(Stored data entries)

»»

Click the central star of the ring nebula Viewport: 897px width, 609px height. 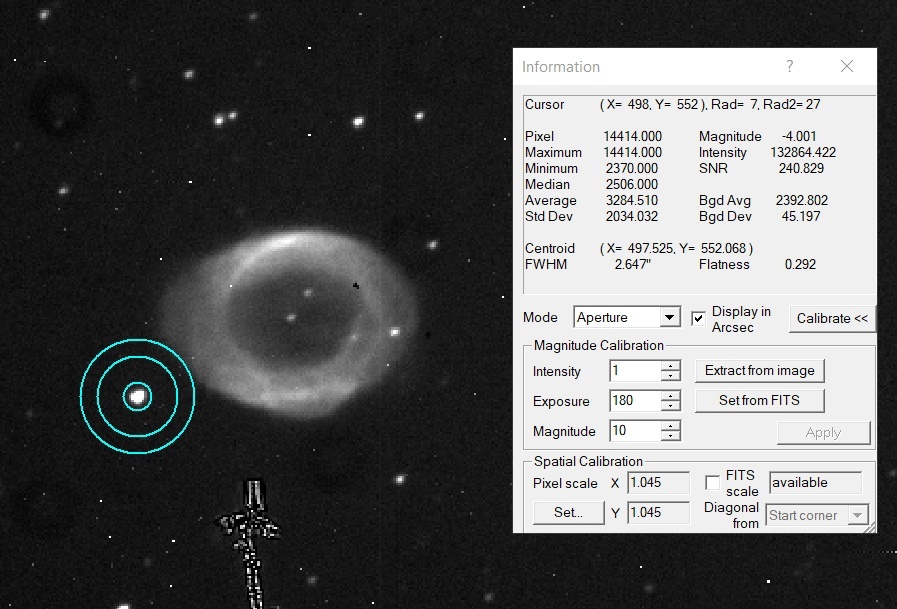click(x=291, y=317)
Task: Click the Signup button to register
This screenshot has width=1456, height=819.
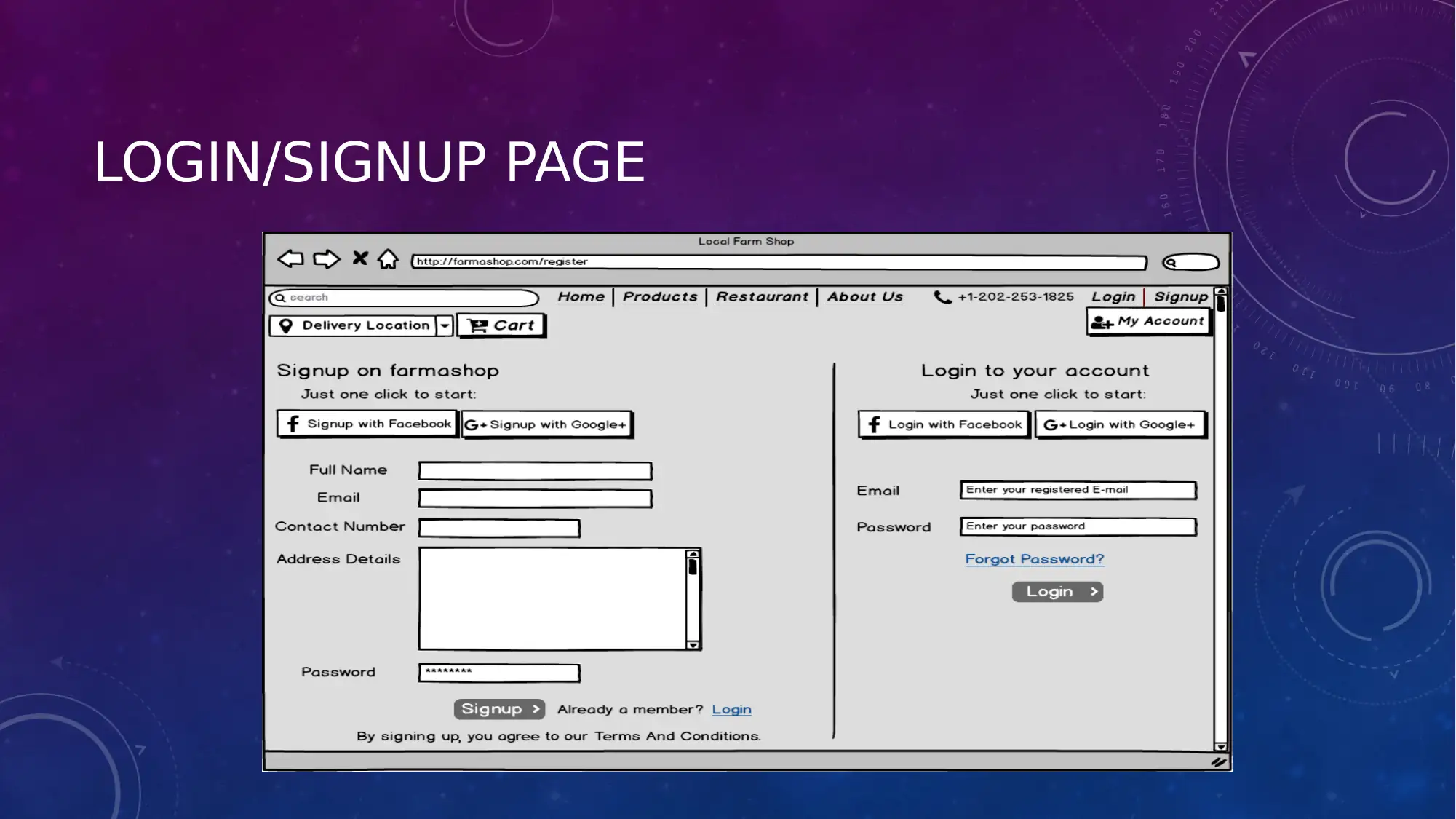Action: 498,708
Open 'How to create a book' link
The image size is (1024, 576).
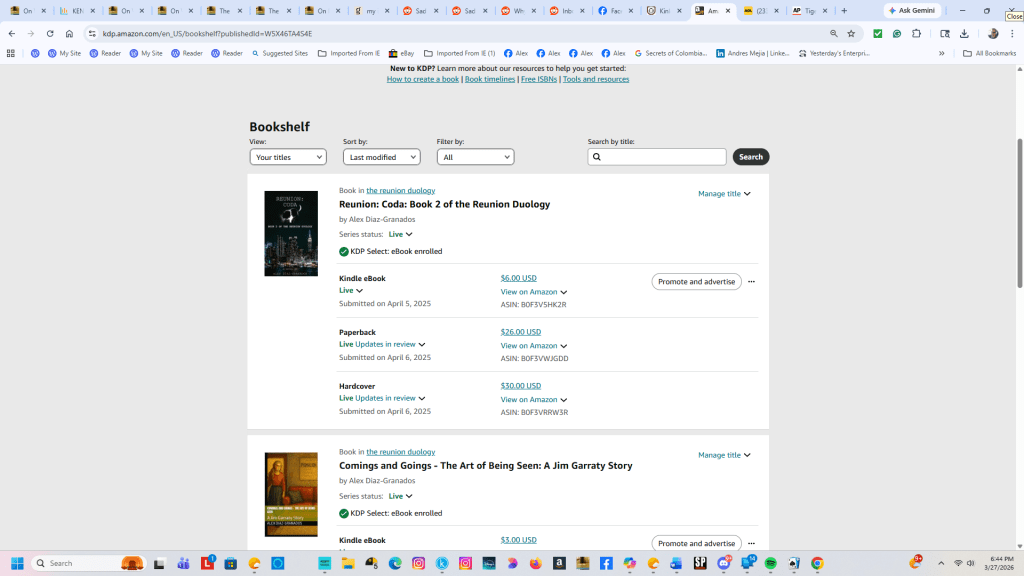pos(423,79)
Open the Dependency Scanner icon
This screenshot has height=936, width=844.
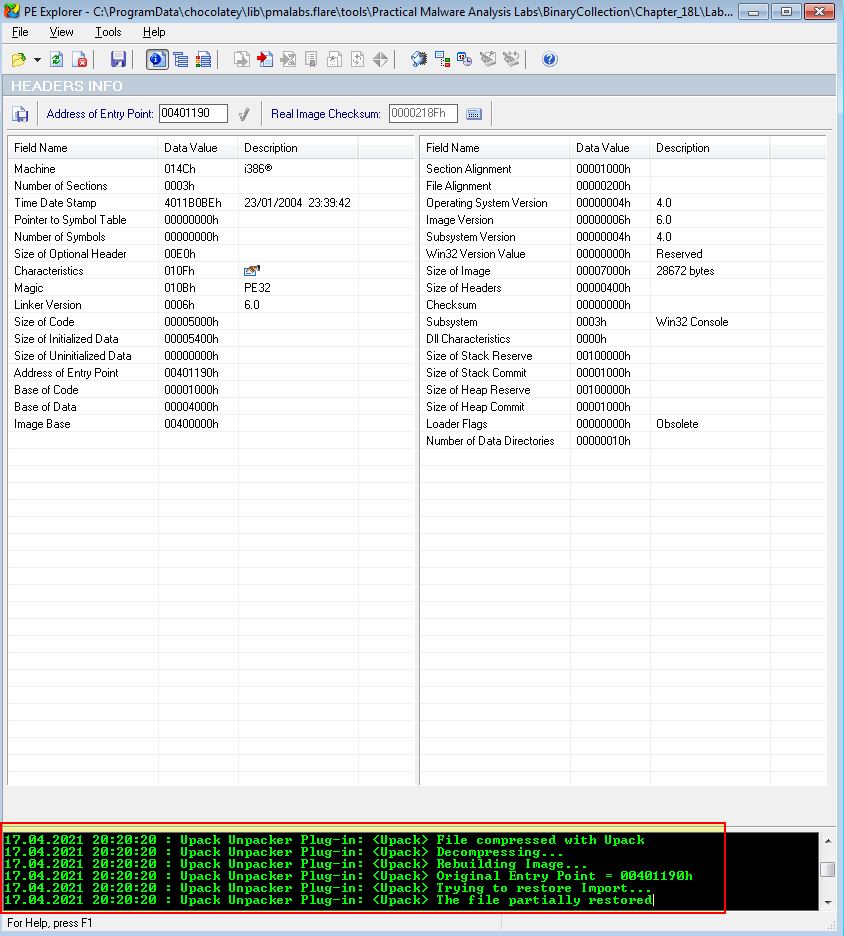(x=442, y=60)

««

DIRECTIONS FOR THIS TASK
Nothing but a number is expected here: how many lines above include the string "Open".

RESPONSE AREA
2